Electrical Panel is the breaker box in a house that distributes electricity to outlets and appliances throughout the home. It contains a main circuit breaker switch that monitors your home’s overall power flow, and each of the individual breakers have a specific limit (or “rating”) they can safely carry, or else the system will shut off as a safety measure.
The thick black service wires that connect to the breaker box from the electric meter deliver 120-volts to two “hot” bus bars inside, and each of these is attached to one or more circuit breakers that snap into place. A single-pole breaker provides only 120 volts and attaches to one of the hot bus bars, while double-pole breakers provide up to 240 volts and can power multiple devices in the same location.
If the main breaker switch trips, it shuts off all the branch circuits (and therefore, the appliances and lights), but not the utility service lines.

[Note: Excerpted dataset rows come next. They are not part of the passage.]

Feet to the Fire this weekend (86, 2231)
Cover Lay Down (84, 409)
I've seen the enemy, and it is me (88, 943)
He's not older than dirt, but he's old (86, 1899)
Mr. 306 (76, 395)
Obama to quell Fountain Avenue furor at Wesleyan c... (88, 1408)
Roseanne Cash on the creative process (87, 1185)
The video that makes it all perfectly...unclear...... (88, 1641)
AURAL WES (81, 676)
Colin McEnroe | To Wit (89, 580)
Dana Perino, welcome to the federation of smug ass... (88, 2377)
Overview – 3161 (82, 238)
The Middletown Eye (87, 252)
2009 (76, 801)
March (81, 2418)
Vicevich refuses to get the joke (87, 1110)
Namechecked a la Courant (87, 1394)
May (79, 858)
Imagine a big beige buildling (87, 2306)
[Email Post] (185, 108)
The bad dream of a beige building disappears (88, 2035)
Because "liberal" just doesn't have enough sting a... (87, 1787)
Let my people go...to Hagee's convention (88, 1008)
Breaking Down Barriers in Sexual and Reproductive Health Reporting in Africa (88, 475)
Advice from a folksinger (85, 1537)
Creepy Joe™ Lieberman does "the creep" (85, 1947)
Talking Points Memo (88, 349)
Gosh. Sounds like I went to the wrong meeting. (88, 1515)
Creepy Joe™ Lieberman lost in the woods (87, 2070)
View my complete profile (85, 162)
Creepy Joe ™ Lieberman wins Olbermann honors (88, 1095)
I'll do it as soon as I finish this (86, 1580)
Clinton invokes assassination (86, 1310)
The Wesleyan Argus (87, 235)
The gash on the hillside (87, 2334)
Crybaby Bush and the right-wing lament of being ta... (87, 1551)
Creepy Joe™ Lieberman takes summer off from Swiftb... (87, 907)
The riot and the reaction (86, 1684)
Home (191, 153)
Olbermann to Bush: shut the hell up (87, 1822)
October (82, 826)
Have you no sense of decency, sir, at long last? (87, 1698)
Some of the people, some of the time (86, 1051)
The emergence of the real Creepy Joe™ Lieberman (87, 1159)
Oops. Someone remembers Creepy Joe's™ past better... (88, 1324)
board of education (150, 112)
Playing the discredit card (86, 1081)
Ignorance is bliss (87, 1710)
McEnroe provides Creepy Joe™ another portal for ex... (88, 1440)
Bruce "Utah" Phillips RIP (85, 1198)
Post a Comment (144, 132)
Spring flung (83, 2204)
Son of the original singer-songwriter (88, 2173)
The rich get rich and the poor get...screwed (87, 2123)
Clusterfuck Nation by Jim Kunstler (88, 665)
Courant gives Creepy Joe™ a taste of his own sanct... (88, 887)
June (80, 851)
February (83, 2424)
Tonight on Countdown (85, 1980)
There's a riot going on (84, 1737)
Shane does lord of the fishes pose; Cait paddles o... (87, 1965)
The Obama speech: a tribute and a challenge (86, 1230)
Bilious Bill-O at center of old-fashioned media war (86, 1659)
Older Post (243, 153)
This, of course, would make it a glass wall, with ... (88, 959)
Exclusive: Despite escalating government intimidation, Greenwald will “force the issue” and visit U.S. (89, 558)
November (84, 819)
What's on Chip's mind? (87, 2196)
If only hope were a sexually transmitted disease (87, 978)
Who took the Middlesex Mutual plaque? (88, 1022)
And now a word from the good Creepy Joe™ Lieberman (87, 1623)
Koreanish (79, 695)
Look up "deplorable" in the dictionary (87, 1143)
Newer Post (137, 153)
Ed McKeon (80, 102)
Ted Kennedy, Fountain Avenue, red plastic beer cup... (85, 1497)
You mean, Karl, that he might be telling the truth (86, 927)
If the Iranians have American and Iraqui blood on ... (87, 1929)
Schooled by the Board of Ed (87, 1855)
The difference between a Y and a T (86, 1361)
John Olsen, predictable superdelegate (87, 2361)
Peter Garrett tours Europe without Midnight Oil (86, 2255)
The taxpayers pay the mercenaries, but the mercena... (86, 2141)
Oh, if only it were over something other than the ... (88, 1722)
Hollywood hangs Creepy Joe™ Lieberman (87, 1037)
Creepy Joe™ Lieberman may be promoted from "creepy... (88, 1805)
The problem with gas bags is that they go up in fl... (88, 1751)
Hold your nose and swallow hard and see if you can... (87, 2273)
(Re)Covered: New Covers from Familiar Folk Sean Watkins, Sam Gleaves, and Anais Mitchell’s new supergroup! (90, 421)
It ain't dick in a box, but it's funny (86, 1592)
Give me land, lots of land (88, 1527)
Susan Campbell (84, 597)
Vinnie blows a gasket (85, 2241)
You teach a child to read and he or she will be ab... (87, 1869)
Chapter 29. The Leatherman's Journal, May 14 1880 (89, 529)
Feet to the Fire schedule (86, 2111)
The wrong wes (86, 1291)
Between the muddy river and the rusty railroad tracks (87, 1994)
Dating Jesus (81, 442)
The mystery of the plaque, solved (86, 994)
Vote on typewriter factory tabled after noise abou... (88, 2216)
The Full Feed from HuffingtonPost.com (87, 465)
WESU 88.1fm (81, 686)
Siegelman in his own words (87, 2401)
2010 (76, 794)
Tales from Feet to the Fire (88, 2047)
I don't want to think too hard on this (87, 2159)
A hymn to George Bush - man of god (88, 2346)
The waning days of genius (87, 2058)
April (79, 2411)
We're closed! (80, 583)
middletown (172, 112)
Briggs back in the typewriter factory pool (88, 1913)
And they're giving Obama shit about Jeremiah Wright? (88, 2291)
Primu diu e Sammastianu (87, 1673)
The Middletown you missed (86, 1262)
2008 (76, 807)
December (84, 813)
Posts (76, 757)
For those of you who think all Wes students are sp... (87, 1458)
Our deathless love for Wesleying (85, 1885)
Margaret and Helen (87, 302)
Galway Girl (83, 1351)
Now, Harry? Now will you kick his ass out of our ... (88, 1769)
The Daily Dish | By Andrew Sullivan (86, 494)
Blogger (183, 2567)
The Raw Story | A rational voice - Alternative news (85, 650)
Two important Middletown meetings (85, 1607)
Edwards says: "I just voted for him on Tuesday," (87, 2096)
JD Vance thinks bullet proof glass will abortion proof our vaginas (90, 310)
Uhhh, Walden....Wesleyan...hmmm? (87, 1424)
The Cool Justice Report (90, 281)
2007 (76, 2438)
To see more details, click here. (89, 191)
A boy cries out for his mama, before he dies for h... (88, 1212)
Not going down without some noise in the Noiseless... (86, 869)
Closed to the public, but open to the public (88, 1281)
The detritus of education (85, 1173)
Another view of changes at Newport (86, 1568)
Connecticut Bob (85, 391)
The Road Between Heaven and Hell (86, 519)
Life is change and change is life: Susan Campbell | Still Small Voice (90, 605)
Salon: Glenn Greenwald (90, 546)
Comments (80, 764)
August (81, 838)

These remain live (carrying deadly electrical current) until the utility company shuts off the power to your home.
If you frequently have to flip the breaker switch back and forth or replace fuses, it’s a good idea to check out your service panel with an electrician. It may be time to upgrade to a more capable system. Also, if you’re adding an in-law suite or other expansion, you will likely need to add additional circuits. In these cases, it’s a good idea to call an electrician to install a sub-panel and move older circuits to it to free up space.